Management Advisory: The DoD’s Use of Mobile Applications

(U) Rec. 1.b: The DoD OIG recommended that the DoD Chief Information Officer direct the DoD Components to immediately, after completion of Recommendation 1.a, remove all unauthorized unmanaged applications from all DoD mobile devices.

(U) Rec. 1.d: The DoD OIG recommended that the DoD Chief Information Officer direct the DoD Components to immediately assess mobile device users' access to public application stores and remove access of those without a justifiable need. If unable to remove mobile device users' access, require Components to develop and implement policy that defines the acceptable use of public application stores and requires periodic assessments of mobile device users downloads to determine that all applications have a justifiable need.

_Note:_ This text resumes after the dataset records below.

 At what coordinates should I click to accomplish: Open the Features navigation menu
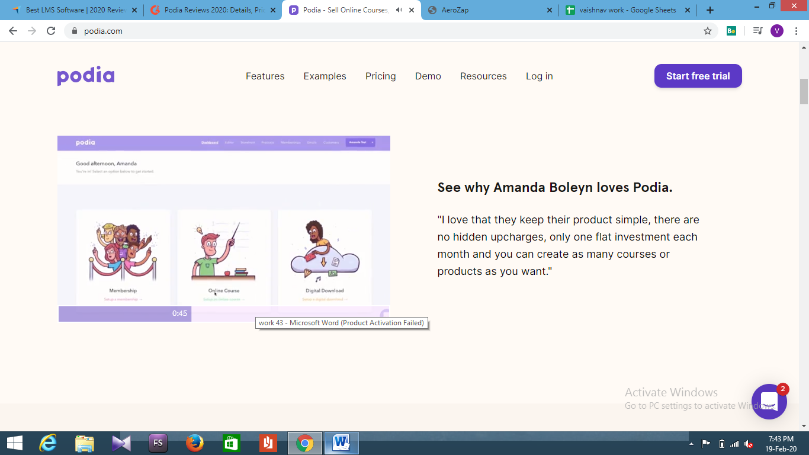[x=265, y=76]
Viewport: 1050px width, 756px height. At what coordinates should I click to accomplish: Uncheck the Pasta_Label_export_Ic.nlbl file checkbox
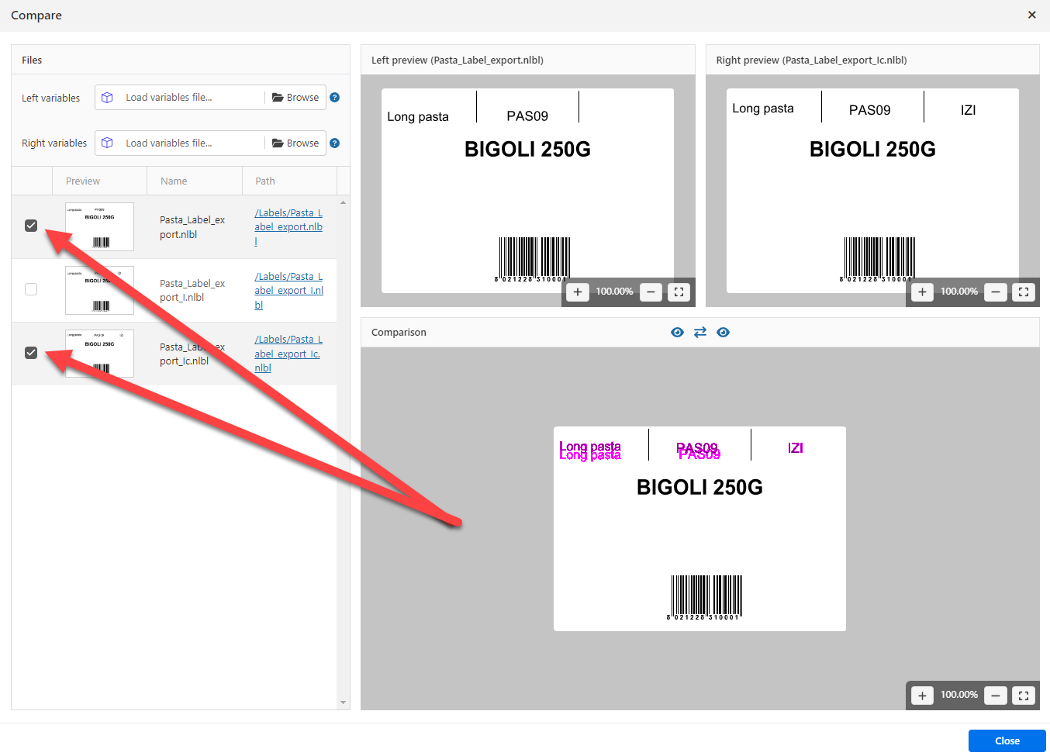coord(31,353)
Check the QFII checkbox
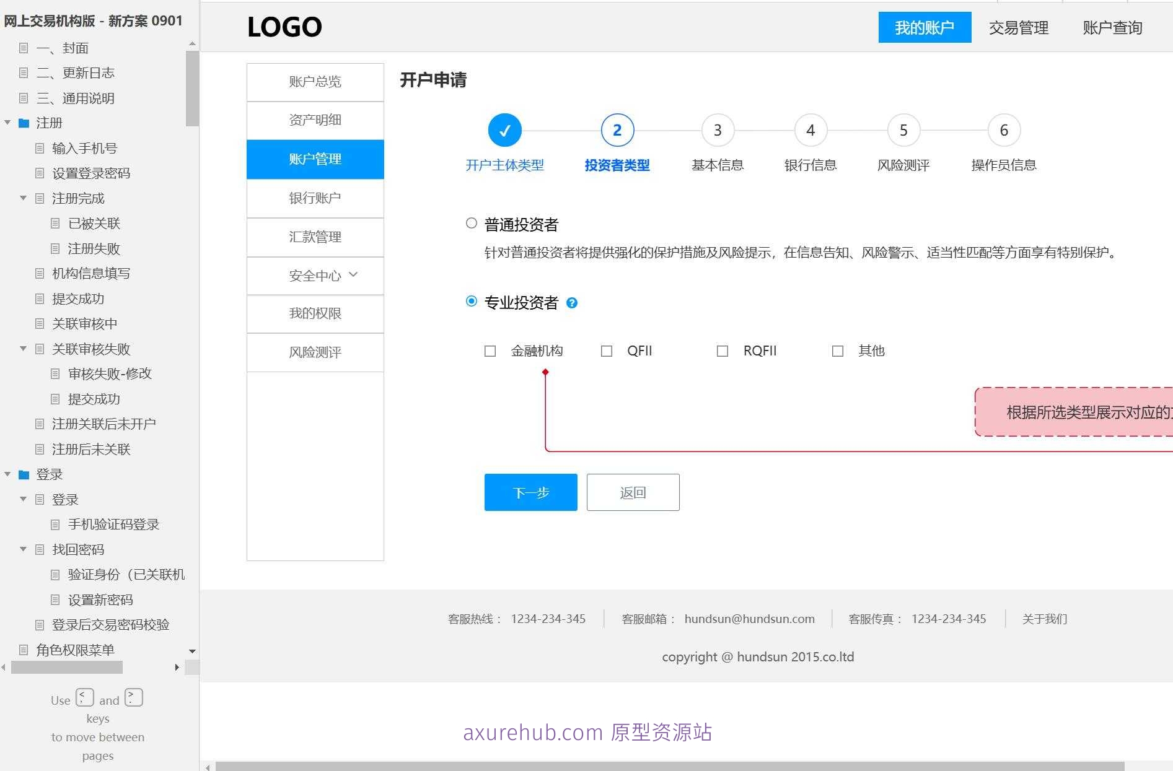The image size is (1173, 771). (x=607, y=351)
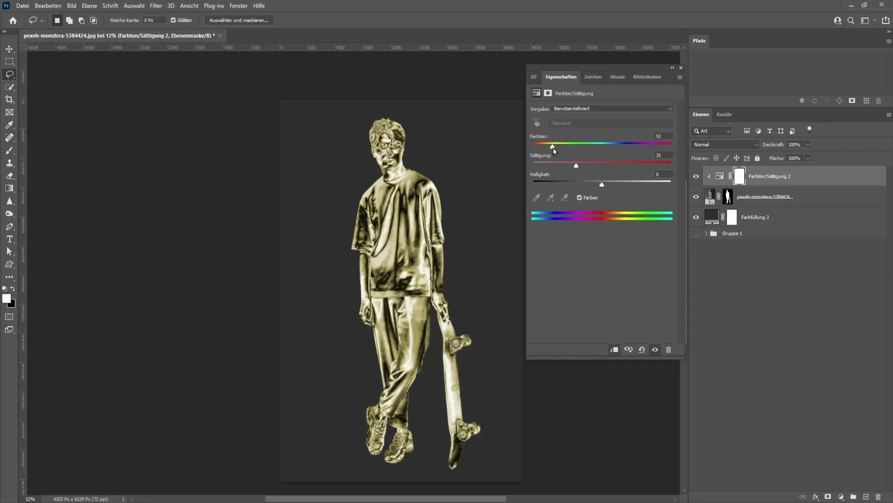Toggle visibility of Farbfüllung 2 layer
893x503 pixels.
point(696,217)
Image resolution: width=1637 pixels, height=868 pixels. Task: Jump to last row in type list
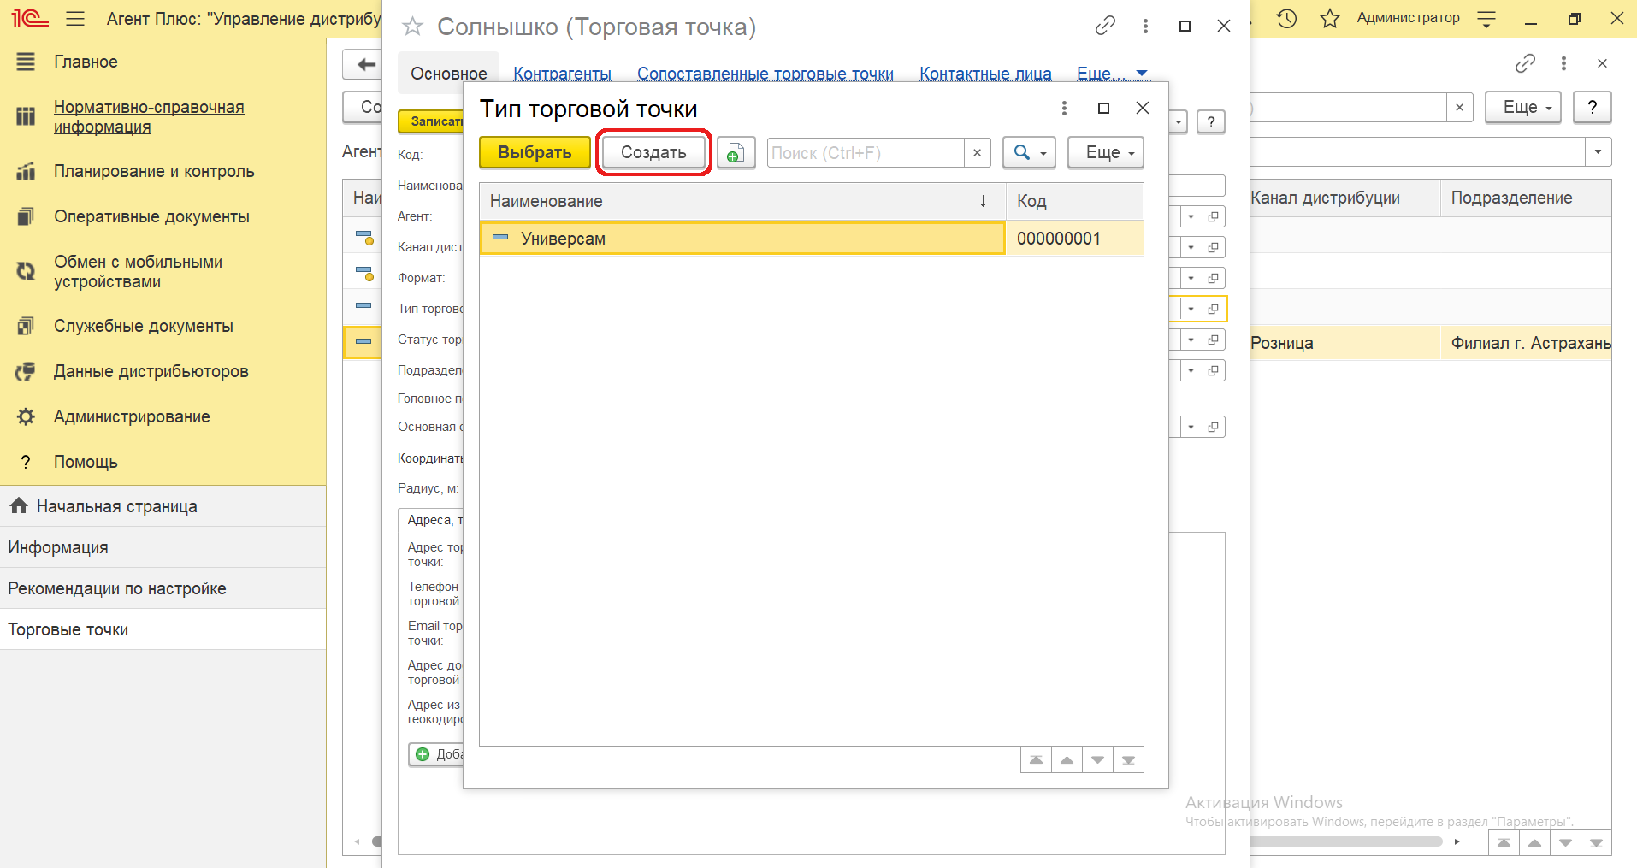1128,759
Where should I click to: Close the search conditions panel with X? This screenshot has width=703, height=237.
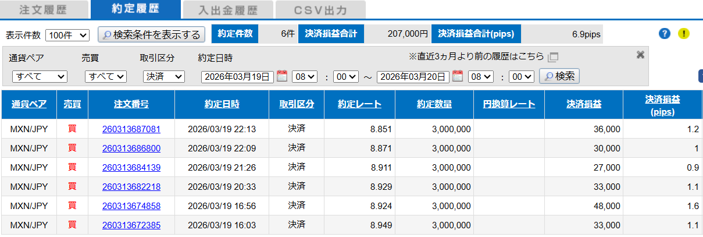coord(640,54)
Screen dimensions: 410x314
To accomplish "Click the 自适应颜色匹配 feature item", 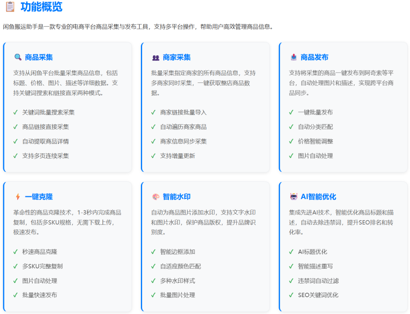I will pyautogui.click(x=181, y=266).
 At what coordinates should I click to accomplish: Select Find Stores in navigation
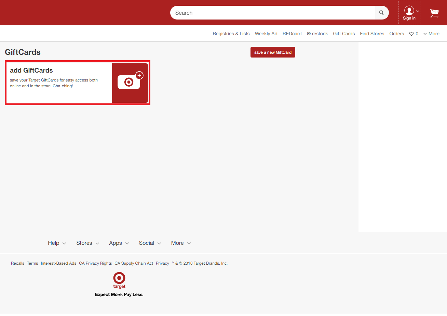pos(372,34)
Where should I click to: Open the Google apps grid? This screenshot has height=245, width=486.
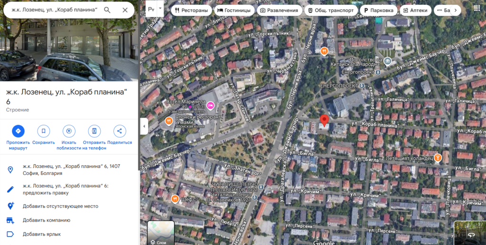coord(477,10)
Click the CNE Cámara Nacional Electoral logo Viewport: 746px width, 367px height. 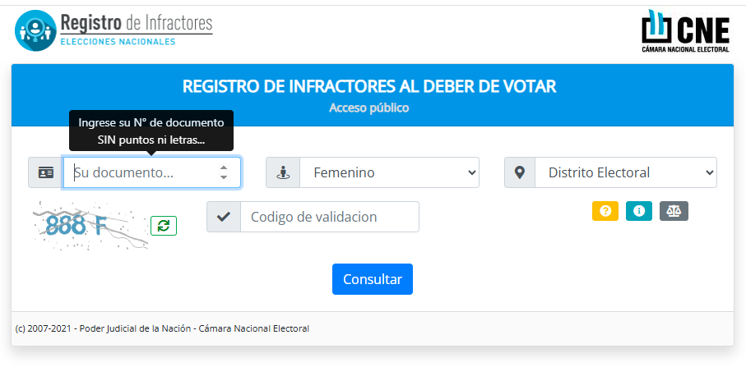click(x=685, y=31)
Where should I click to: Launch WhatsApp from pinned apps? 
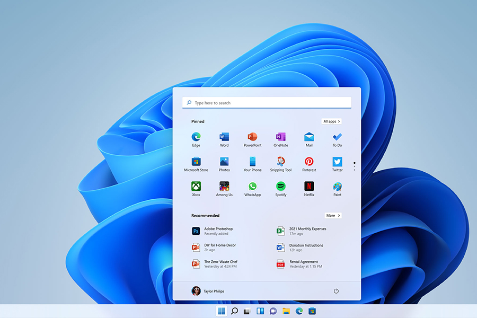click(252, 187)
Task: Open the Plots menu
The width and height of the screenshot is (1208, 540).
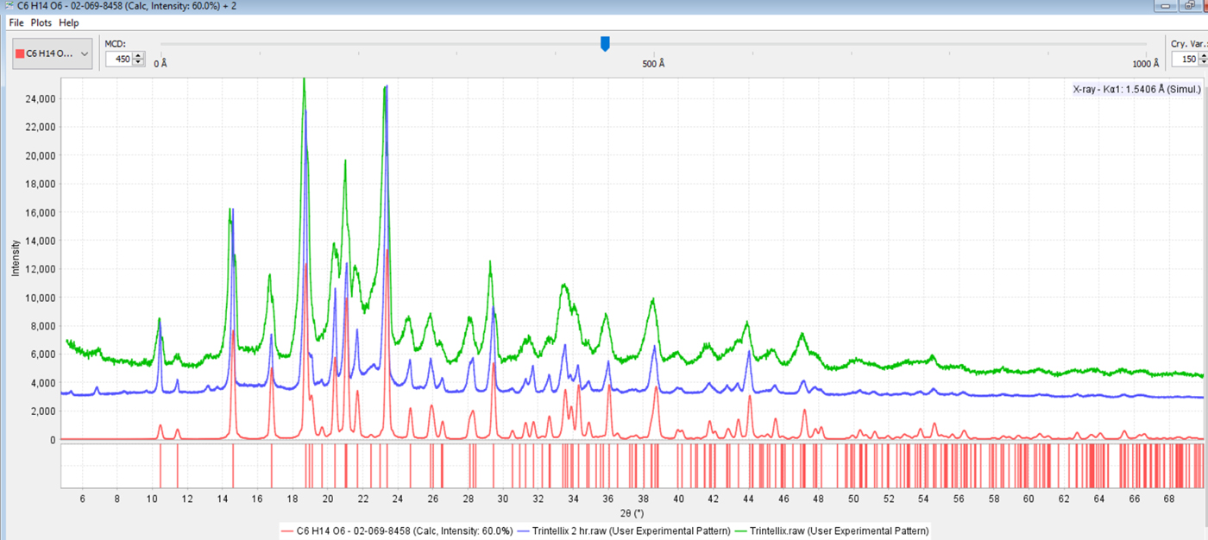Action: tap(41, 22)

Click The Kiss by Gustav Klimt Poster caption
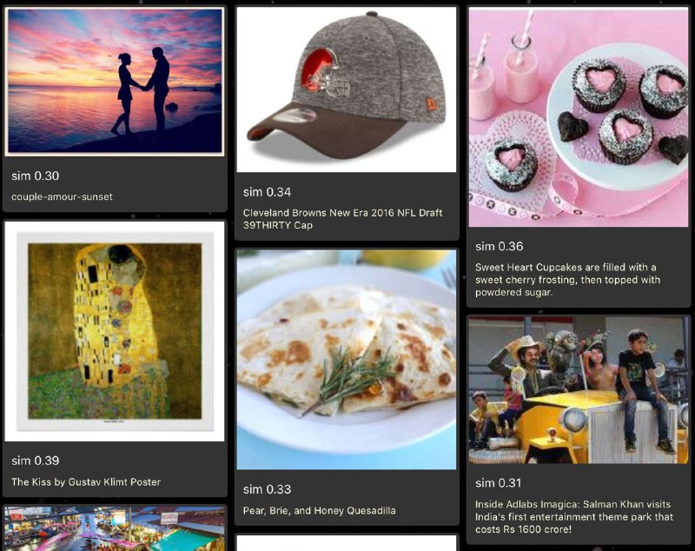86,481
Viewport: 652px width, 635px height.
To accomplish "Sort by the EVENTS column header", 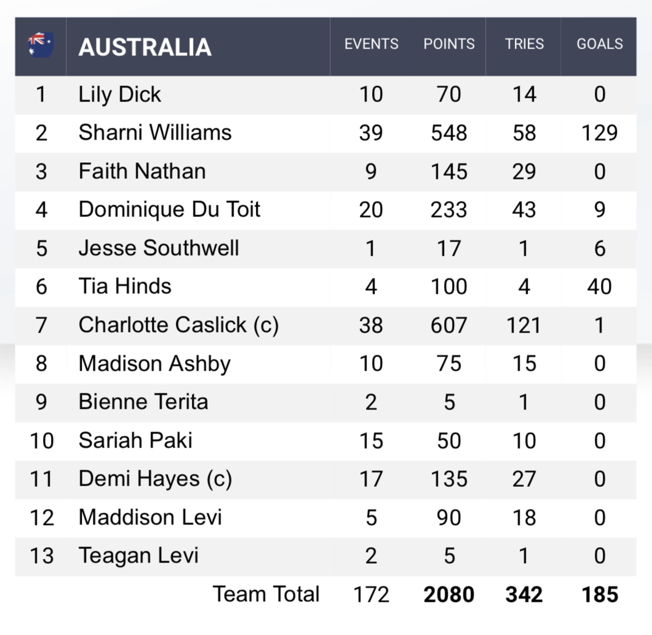I will [371, 44].
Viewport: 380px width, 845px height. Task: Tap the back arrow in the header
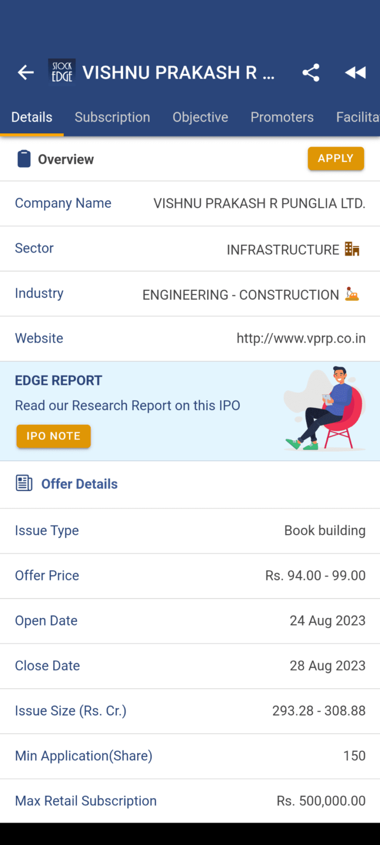coord(25,72)
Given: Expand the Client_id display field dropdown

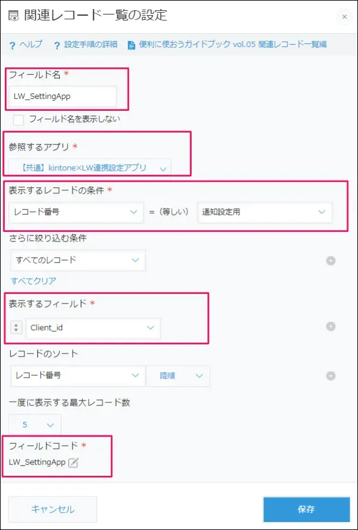Looking at the screenshot, I should [93, 328].
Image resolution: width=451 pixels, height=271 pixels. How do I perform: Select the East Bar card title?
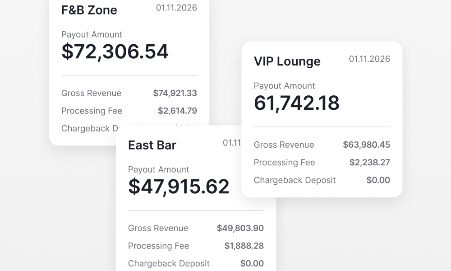coord(152,145)
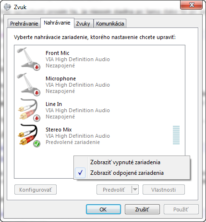Select the Microphone device icon
The height and width of the screenshot is (222, 206).
[x=28, y=84]
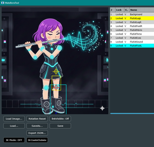
Task: Select the FlutistSound layer row
Action: (136, 42)
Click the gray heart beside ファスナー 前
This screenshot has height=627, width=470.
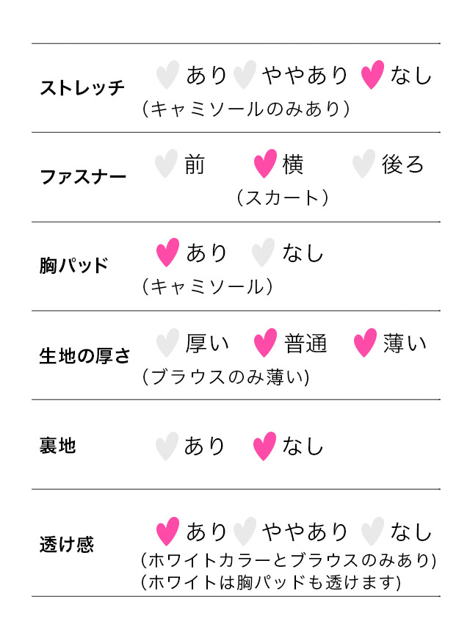pos(166,164)
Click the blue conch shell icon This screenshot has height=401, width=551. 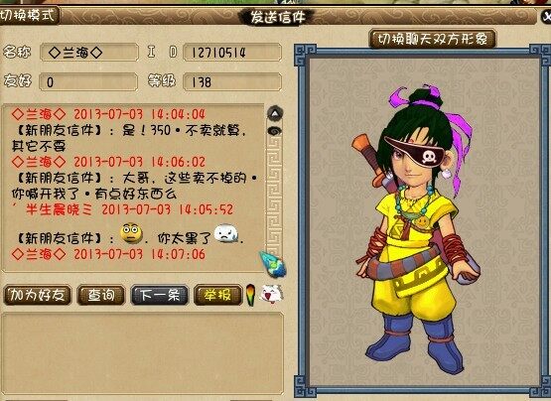click(273, 264)
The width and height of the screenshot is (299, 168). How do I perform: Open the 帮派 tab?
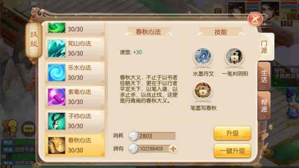(x=264, y=106)
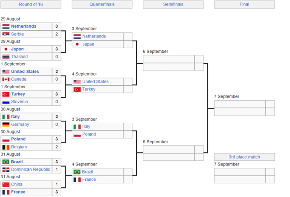Image resolution: width=290 pixels, height=197 pixels.
Task: Click the Semifinals column header
Action: 173,5
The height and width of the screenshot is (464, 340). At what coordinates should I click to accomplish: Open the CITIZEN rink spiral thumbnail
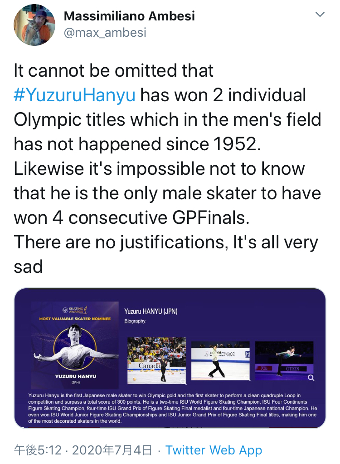coord(284,360)
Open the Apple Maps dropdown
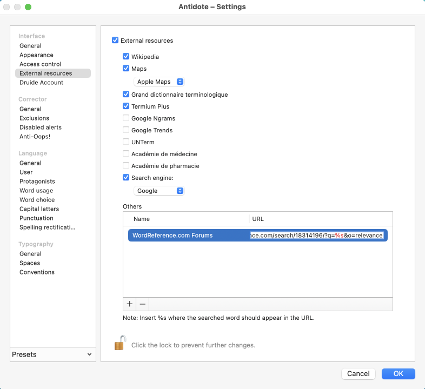 pyautogui.click(x=160, y=82)
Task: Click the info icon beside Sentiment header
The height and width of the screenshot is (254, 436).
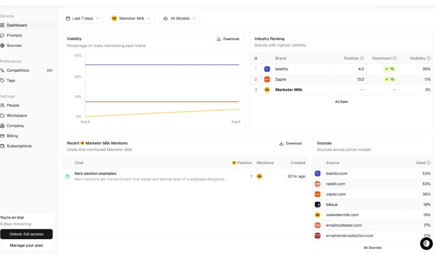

(U) Rec. 2.b: The DoD OIG recommended that the DoD Chief Information Officer, in coordination with the Under Secretary of Defense for Intelligence and Security, develop comprehensive mobile device and mobile application policy for Components and users. The policy should, at a minimum, address the cybersecurity and operational security risks of 1) user access to unmanaged applications without cybersecurity assessments through Component application stores or public application stores, and 2) mobile device features, including geolocation, screen capture, copy and paste, and camera, among others.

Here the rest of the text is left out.